[Requirement]: All lines that hold the string "input" should be copied. Find them in the listing below.

[Excerpted records]:
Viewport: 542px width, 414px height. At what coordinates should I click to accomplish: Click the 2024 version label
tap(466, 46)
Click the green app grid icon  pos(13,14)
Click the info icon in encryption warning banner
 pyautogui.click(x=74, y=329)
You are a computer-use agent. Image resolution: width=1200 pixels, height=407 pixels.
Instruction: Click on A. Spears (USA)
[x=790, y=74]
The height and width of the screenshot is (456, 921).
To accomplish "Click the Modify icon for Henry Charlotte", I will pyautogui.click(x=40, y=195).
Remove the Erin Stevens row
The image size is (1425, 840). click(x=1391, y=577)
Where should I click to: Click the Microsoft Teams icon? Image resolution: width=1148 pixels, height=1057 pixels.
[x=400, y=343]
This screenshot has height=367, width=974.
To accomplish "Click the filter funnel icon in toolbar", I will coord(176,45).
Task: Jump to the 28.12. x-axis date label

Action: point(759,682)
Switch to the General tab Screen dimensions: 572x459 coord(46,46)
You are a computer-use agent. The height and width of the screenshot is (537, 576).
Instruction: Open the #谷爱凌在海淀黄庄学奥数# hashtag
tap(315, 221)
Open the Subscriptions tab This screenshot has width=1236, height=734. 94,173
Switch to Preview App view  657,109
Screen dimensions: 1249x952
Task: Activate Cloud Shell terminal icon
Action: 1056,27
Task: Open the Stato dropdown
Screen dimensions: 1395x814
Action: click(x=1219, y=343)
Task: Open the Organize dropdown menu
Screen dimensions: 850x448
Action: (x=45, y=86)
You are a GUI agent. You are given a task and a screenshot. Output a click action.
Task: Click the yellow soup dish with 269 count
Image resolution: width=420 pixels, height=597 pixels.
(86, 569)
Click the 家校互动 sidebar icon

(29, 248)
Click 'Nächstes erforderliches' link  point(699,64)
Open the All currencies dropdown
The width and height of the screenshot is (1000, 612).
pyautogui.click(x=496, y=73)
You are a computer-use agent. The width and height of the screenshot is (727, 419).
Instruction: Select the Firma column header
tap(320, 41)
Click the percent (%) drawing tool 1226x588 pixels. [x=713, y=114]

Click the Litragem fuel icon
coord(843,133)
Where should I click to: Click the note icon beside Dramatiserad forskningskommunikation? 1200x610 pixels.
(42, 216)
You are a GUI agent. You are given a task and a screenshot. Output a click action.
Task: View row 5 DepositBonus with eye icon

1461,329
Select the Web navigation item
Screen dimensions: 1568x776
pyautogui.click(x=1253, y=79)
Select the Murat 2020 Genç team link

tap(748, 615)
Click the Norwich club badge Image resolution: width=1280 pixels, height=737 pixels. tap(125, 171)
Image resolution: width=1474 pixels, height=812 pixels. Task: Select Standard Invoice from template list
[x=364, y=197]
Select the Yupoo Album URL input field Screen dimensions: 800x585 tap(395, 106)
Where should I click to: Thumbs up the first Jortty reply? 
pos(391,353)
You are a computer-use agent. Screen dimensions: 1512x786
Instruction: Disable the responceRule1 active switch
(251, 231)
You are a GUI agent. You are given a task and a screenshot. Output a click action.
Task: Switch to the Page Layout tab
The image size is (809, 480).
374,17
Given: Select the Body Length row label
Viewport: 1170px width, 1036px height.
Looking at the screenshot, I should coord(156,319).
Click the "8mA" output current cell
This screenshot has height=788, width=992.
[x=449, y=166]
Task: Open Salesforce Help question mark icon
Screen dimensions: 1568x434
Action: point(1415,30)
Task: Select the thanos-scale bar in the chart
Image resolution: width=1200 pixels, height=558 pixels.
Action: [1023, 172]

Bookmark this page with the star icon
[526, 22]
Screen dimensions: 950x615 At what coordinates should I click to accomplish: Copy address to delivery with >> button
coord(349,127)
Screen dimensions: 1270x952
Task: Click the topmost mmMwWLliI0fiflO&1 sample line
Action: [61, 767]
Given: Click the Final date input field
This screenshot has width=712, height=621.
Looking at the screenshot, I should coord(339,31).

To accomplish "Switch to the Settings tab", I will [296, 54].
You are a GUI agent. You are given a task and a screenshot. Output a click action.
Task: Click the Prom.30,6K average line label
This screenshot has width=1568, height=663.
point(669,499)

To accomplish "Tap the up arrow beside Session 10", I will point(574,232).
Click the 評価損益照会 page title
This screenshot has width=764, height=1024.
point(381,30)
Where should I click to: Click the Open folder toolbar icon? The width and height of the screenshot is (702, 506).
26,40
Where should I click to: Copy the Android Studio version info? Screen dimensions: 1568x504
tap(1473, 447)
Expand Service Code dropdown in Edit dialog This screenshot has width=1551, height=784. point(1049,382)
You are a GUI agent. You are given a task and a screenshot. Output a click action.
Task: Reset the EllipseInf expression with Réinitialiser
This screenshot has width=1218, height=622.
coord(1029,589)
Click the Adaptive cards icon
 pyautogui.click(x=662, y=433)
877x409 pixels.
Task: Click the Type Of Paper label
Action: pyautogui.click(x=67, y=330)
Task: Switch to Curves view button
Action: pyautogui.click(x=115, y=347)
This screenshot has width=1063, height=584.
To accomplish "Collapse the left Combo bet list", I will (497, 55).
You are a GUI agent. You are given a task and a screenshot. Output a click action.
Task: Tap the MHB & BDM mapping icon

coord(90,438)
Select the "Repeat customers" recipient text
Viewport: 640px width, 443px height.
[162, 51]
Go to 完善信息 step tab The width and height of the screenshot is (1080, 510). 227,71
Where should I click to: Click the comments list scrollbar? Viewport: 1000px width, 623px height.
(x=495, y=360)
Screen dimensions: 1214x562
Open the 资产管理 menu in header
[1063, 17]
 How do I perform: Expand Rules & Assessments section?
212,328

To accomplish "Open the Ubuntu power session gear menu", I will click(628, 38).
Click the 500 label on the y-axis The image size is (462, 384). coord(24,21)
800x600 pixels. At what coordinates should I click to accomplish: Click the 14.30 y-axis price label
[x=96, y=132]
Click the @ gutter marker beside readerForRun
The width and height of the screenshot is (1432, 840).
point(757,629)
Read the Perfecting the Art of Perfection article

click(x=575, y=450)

[Finished task]:
Select the Yupoo Album URL input field Screen dimensions: 800x585 tap(395, 106)
Given: Click the Final date input field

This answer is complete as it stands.